March 25, 1998
N2K Bear's Den
Rick Munarriz (email@example.com)
Let me start with the ugly, because, believe me, things get even uglier. Last year N2K lost $28.7 million on sales of just $11.3 million. Growing pains? Hardly. Music Boulevard is a one-way street -- paved in red and heading downhill.
"Cute Rick, but e-commerce is huge and N2K is going to make a ton of money." When? I have every reason to believe that sales will continue to rise. I do. Yet the company is years away from breaking even and I'll show my math. Recorded music falls victim to razor thin margins. In N2K's case, last quarter gross margins were a mere 9%. Operating expenses were a whopping $13.3 million.
These expenses will no doubt climb over time, and even if we assume they were to remain at these levels, with those meager 9% gross margins the company would have to generate quarterly sales of $150 million just to break even. That is $600 million over the course of the year. Remember, we already covered that N2K only sold $11.3 million last year. Can N2K's sales rise 53-fold?
Cacophony! An interesting piece of optimism comes from Forrester Research, predicting that 30% of all music purchases, or $4 billion, will come from online transactions by the year 2002. So, if an investor is patient enough to park her money in N2K for four years, the rewards should be plentiful. Right? Not quite. Presently, annual sales are in the $130 million range for the youthful industry. With N2K's piece being just 8.7%.
You see, Music Boulevard is not even the most traveled thoroughfare. CDNow had sales of $17.4 million last year and with better-branded companies like Tower Records and Columbia House peddling online CDs, N2K is a small fry. This is not an aural Amazon.com (Nasdaq: AMZN). So, even if annual sales hit $4 billion in four years, if N2K is lucky enough to maintain that 8.7% share of the market it will only report sales of $350 million. Profits, like vinyl, will still be a hard to find novelty. Gross profit margins would have to double for black ink, and the very nature of the record business makes that an unlikely scenario.

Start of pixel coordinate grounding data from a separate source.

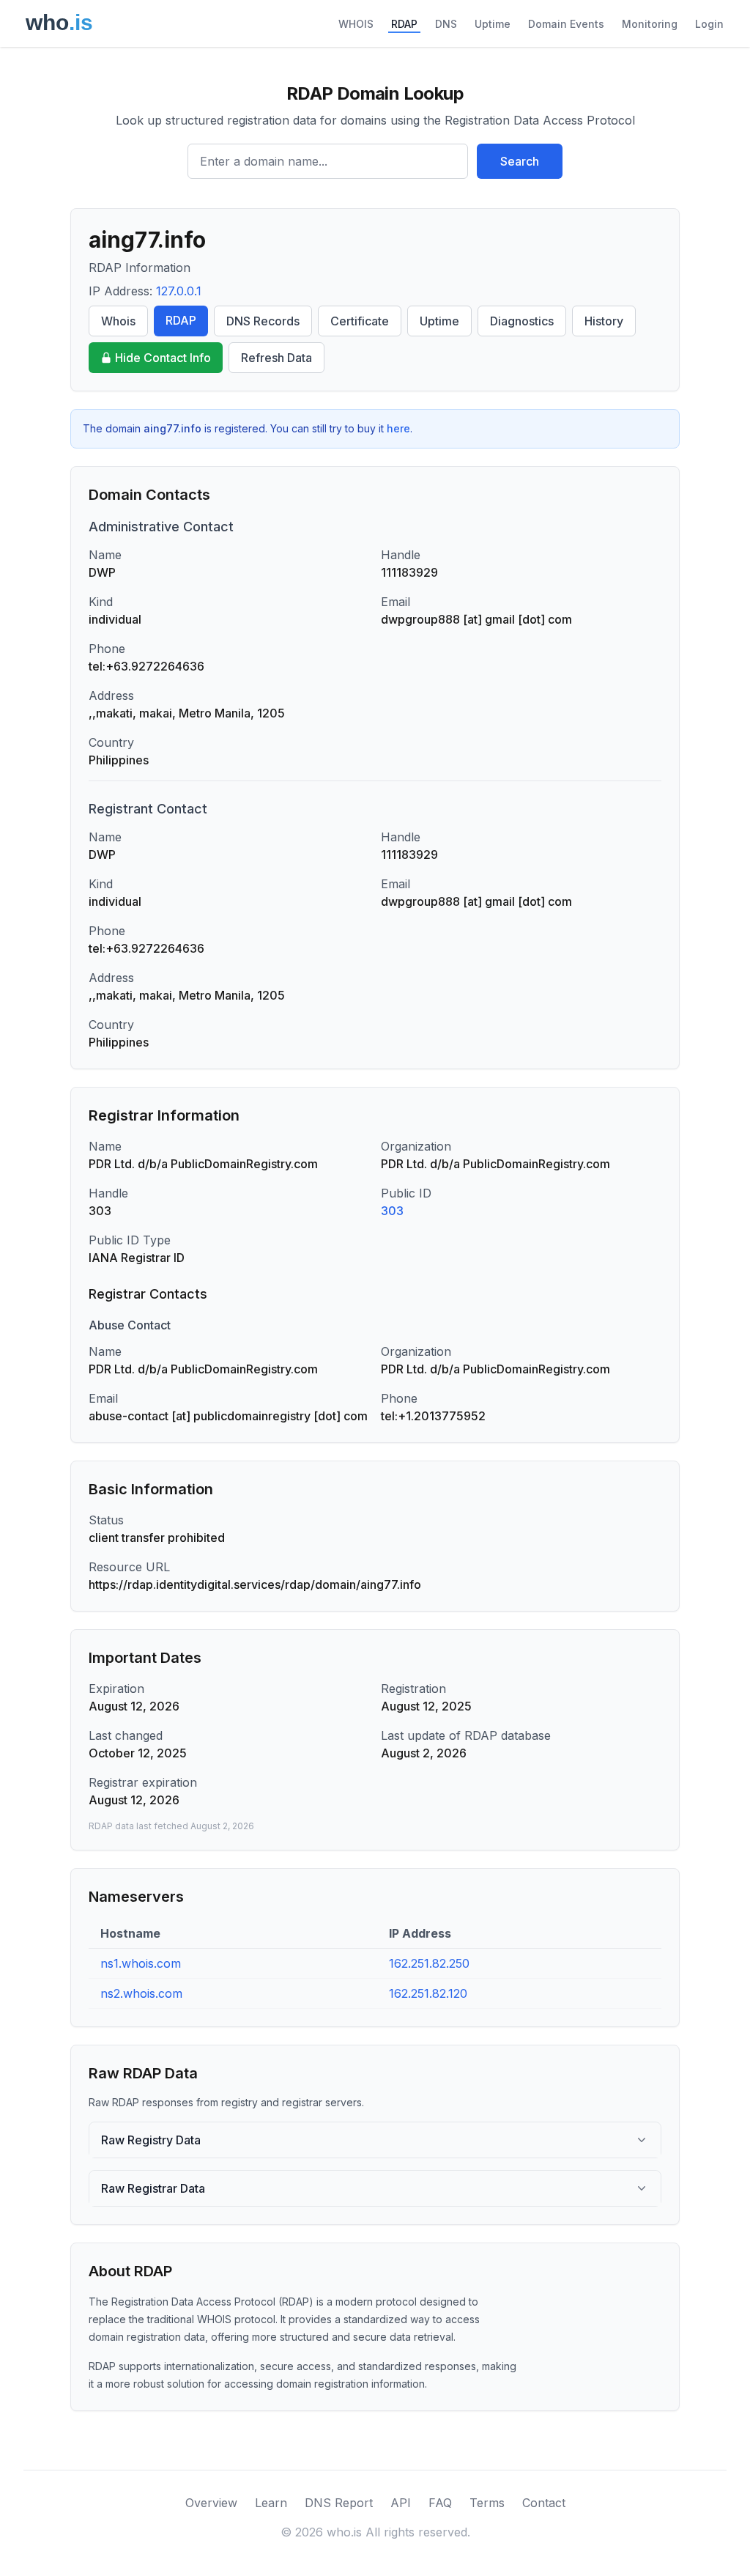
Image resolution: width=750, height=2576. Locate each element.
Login (709, 24)
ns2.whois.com (141, 1993)
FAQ (440, 2502)
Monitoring (649, 24)
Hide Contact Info (163, 357)
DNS (446, 24)
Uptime (492, 24)
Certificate (359, 321)
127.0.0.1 (178, 291)
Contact (543, 2502)
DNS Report (339, 2502)
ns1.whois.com (140, 1963)
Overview (211, 2502)
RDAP (404, 24)
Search (519, 161)
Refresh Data (276, 357)
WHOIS (356, 24)
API (400, 2502)
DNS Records (263, 321)
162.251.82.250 (429, 1963)
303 (392, 1210)
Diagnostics (522, 321)
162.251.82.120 (428, 1993)
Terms (487, 2502)
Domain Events (566, 24)
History (603, 321)
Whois (118, 321)
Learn (271, 2502)
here (398, 428)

Electronic superstores like Best Buy and Circuit City began using CDs as loss leaders. Like supermarket milk, the goods were marked down to almost promotional status in hopes that it would draw patrons in to then buy larger appliances. Overnight, $15 CDs became $12 discs, and it wasn't the record companies that assumed the markdowns. Why do you think Viacom wants to ditch Blockbuster Music? Why is it that the once popular local music chain in your city went under?

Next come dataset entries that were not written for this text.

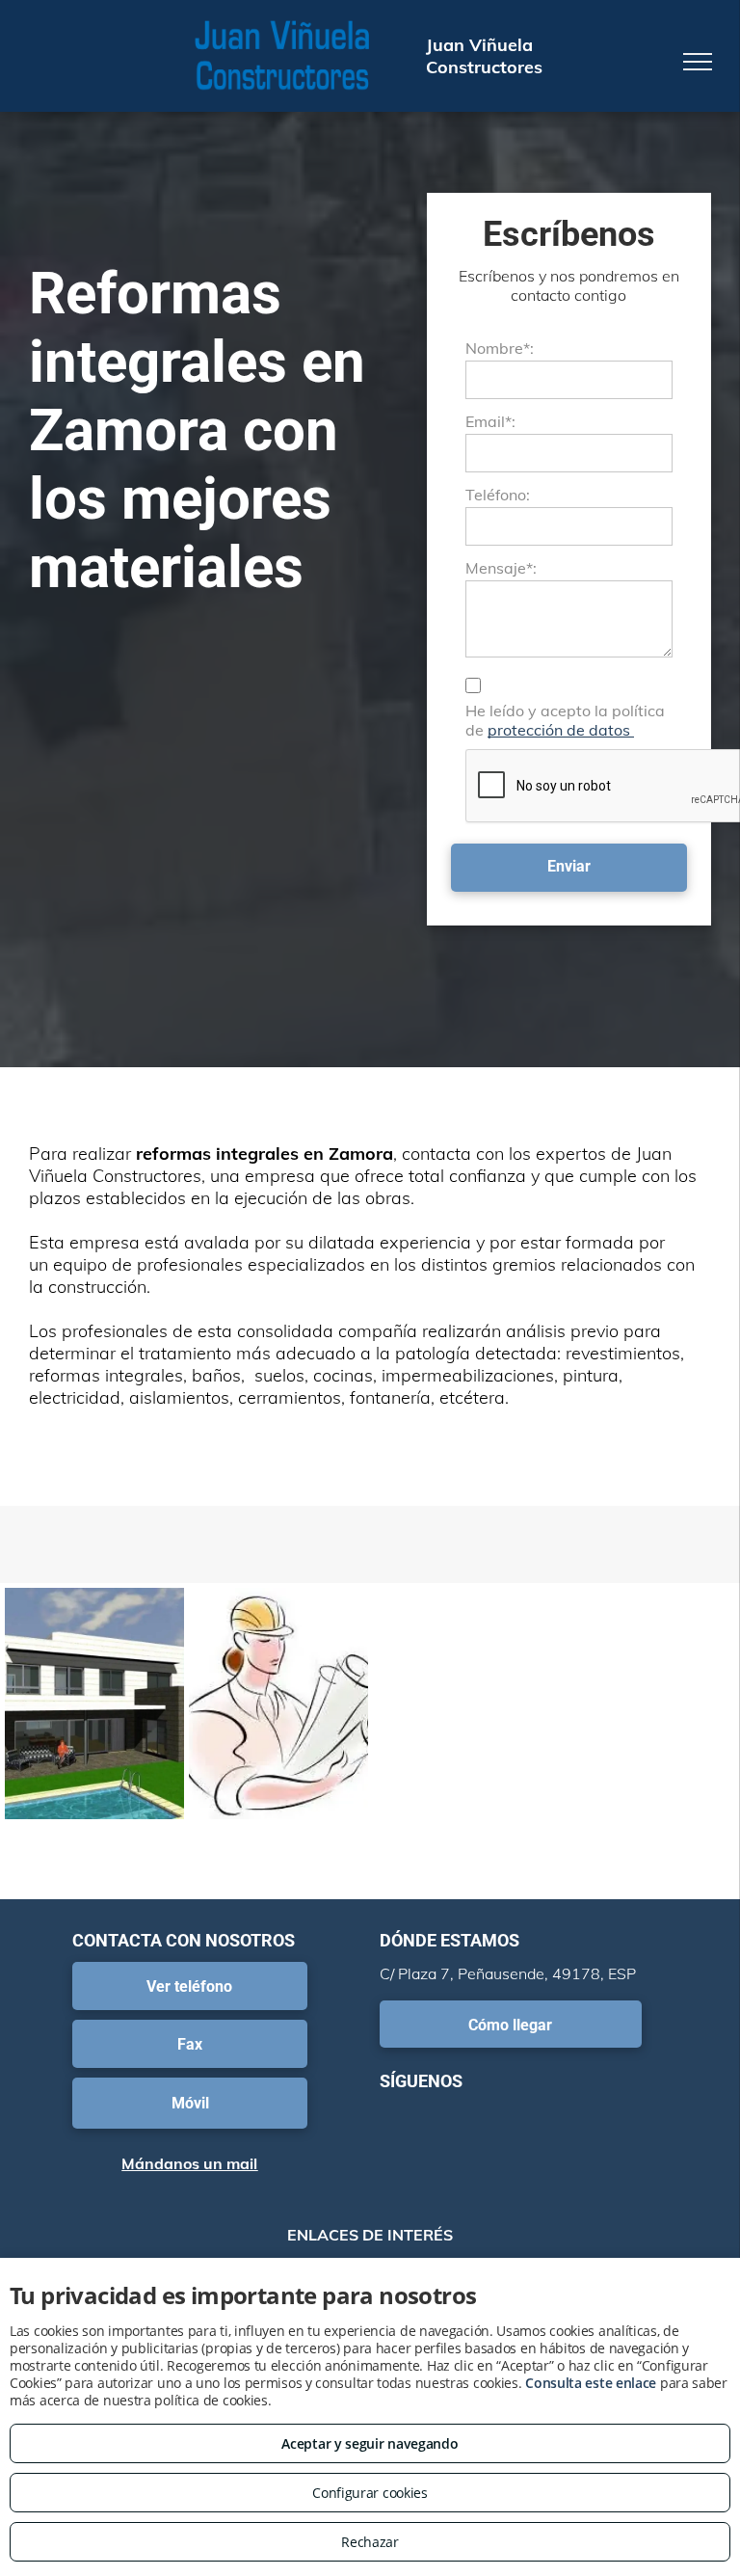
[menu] (698, 62)
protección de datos (561, 729)
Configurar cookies (370, 2492)
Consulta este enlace (590, 2383)
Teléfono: (497, 494)
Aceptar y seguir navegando (369, 2443)
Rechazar (370, 2542)
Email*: (490, 421)
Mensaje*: (501, 567)
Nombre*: (499, 348)
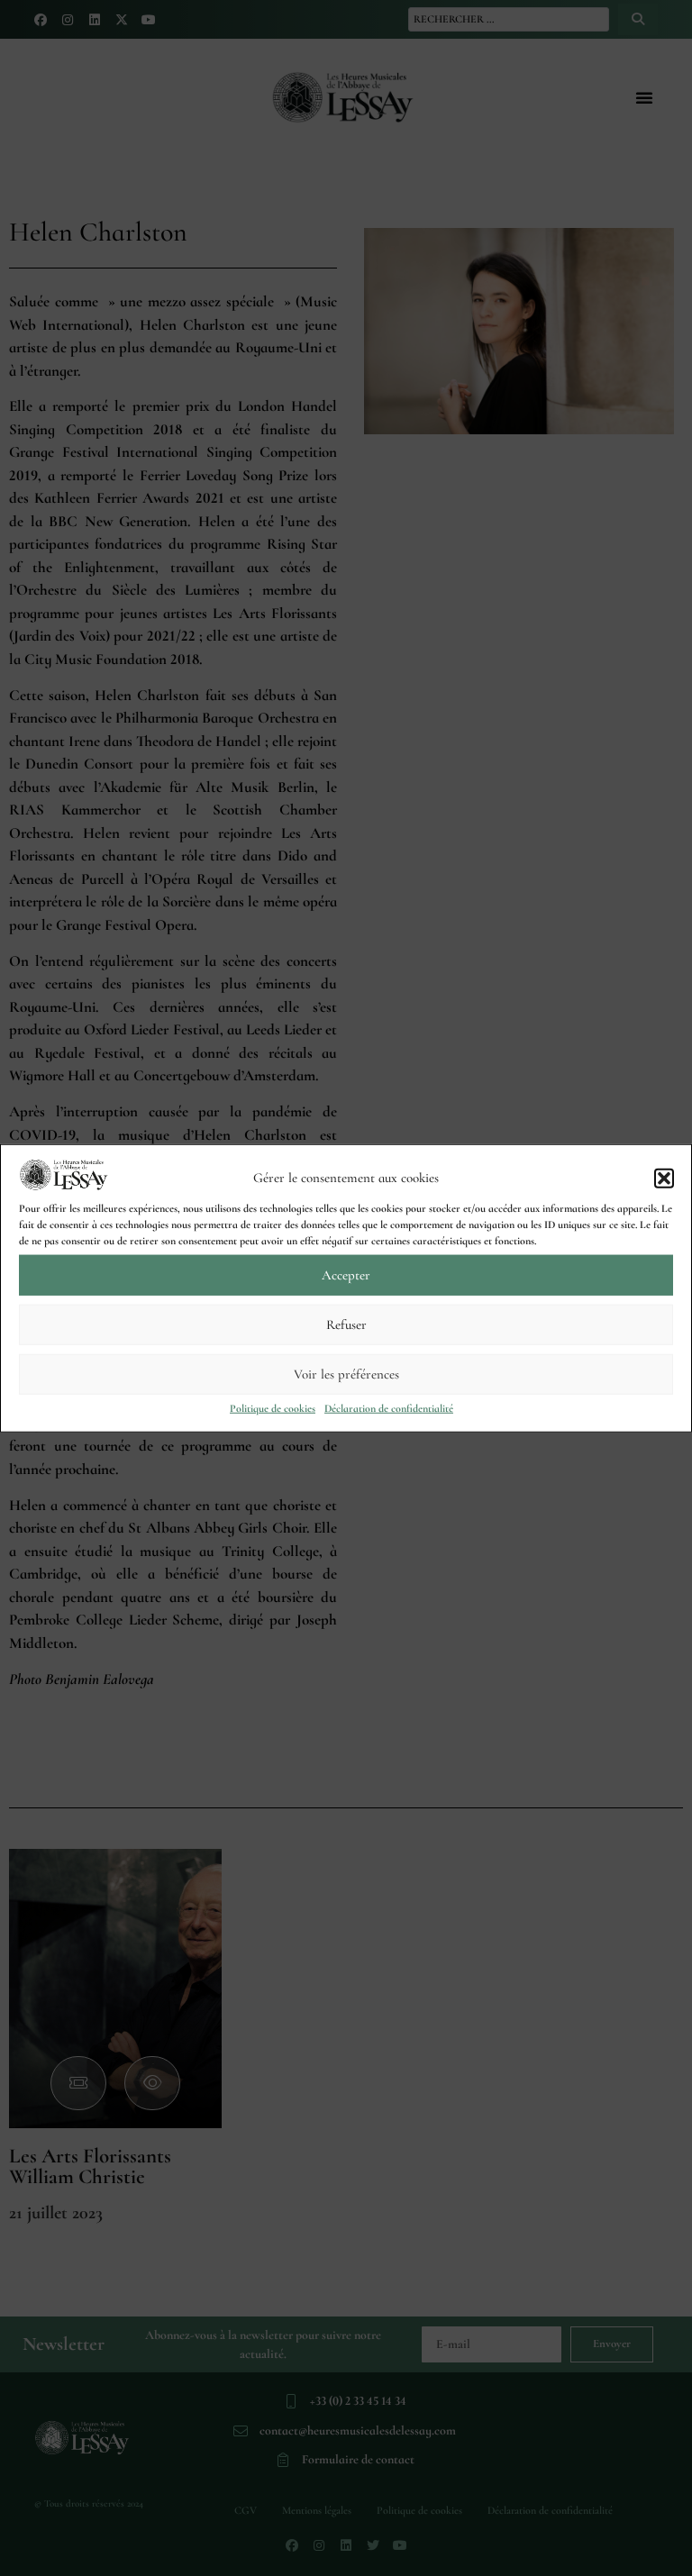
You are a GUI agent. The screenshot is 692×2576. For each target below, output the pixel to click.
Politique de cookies (272, 1407)
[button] (664, 1178)
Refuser (346, 1324)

Clearly the retailing of prerecorded music is not as lucrative as it used to be. But even if gross margins were to improve for N2K, to say 15% -- which the company had achieved earlier in the year, and as the company grows some economies of scale it may allow for this again -- N2K would still not turn a profit on those $350 million in sales with current operating expenses. That's current expenses now, because as the company grows, so will the fixed overhead -- and the bar to profitability.
Can N2K take a larger share of the market? I don't see how. The Musicland and Sam Goody's of the world have yet to make an impact on the Internet, and if the $4 billion dowry is there to be had you can rest assured that the popular brick and mortar chains will be online soon. Even Amazon is entering the fray. Media Metrix may have called Music Boulevard the fastest growing music website, but this is a segment that, despite poor economics, is getting more and more crowded every passing day.

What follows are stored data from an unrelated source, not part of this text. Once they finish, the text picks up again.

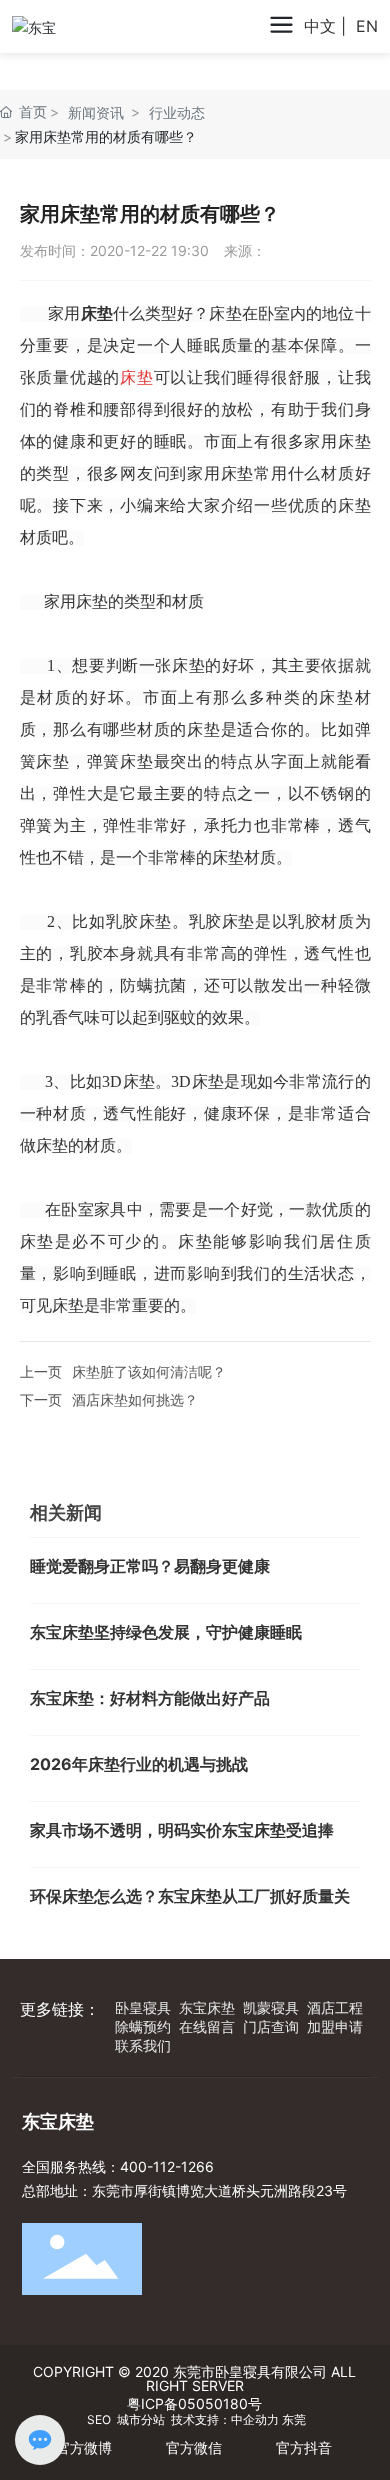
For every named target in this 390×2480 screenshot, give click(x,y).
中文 (320, 26)
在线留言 (207, 2026)
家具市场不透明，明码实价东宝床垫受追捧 (182, 1830)
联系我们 (143, 2045)
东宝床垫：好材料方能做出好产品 (150, 1698)
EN (367, 26)
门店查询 (271, 2026)
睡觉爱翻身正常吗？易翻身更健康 (150, 1566)
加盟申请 (335, 2026)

So how is a no-name company going to create a presence? Fresh Picks. These will be interactive touch-screen kiosks that will allow patrons to physically order CDs that will then be mailed to the person. In theory, interesting. In reality, a head-on collision. Because CDs are competitively priced just about everywhere, N2K will be putting these costly contraptions into the only venue that doesn't already stock CDs -- supermarkets.
Between Froot Loops and Colgate, with shoppers rushing in with an agenda and rushing out with their hands full, will they really take the time to navigate the kiosk by the gumball machine?
N2K is also hoping to create brand equity by paying for banner space on popular websites. It's a sound strategy, but Tower Records has been selling on AOL for years and you can't find better entrenched Net peddlers than Amazon.com.
I think this would be a great time to sell N2K, and apparently the company thinks so too. Flush with cash from the October offering, the company is going to now have a 3.8 million share secondary offering, with nearly half of those shares being sold by insiders. N2K -- unplugged.